Open source print drivers, baby! I still hate CUPS though.
This wasn't true *not so long ago.
*Depends on your definition of long 🤷.
CUPS is absolutely amazing compared to windows printer drivers which had whole ass critical CVEs several times already.
Even Apple uses CUPS
CUPS is horrible, and also had its share of critical vulnerabilities. It is just better than the LPD mess we had before.
It is not a Linux specific thing - it was developed when there still were a lot of UNIX variants around. Apple was a very early contributor, and had quite a bit of influence in making it successful.
It’s no surprise Apple uses CUPS. They wrote it, after all.

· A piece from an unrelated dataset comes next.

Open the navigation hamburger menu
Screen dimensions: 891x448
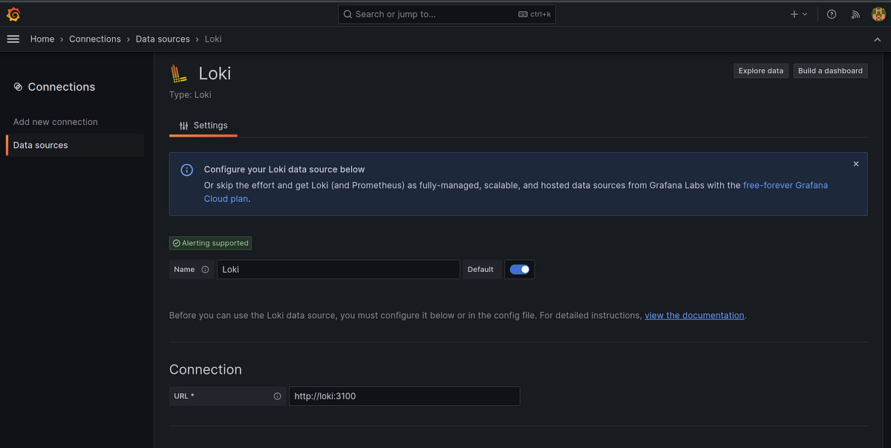[13, 39]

Edit: TIL Apple didn’t write CUPS themselves but they bought the company that did it pretty early in the game. Here’s a LWN article from the time, exposing some of the worries that came with the news of the acquisition: https://lwn.net/Articles/242020/
With cups it's pretty much painless on linux form me, though some distros have a very restrictive firewall configuration out of the box, so you have to whitelist it before using. Not too complicated, but can be very frustrating for new users who never touched a firewall before.
Printers fucking suck.
Back in the day you'd just cat file.txt > /dev/lp0
and it would work. Mostly.
A Linux meme that's somewhat critical of Linux?
I wonder what the comments will be like....
It's not really critical of Linux, it's criticising those stupid fucking printers in general
My printer used to integrate perfectly with windows 11. I was using some Ancient driver I found on some internet archive. windows updater found a new drive, now it's a mess of different UIs to print or scan shit
There is a way to disable driver updates via Windows update.
Do a rollback on the driver, should bring back the old driver.
Brother printer initialised in a couple of clicks in Arch, took 10 minutes to do it in Windows.
I have been installing Arch for the last 2 years, so windows 10 min duration is significantly faster
Printers are pretty plug'n'play these days, at least until something technical goes wrong. Getting exactly what you want on paper can be pretty tough, though. I wrote an entire printing stack from scratch for an embedded system, but that was for a very specific set of models from a single manufacturer. It actually worked every time, especially when there were errors and warnings, but it took actual effort.
Brothers linux script still working great for me and my aging printers
+1 to brother printers
The printers are probably running Linux too.
Nope, *BSD... most of them.
I would only think them to work better on Linux because the software you're using isn't made by the printer company. Their software sucks. The hardware sucks, too. They're made to be shit because a perfect printer isn't profitable.
Since I've moved in South East Asia, I have discovered that:
- Almost every single printer that exists has a conversion kit available on Taobao to use big ink bottles
- There's not a single firmware that hasn't been hacked, nor a single part that hasn't been cloned
- Therefore, most printer manufacturers have a specific line of durable products that allows the use of third party ink because if they don't, other people will bank of their product maintenance and they won't sell much.
The only reason we in developped country get scammed like we are, is because of IP laws and governments that allow manufacturers to abuse them with no consequences at the expense of the customers (and the planet).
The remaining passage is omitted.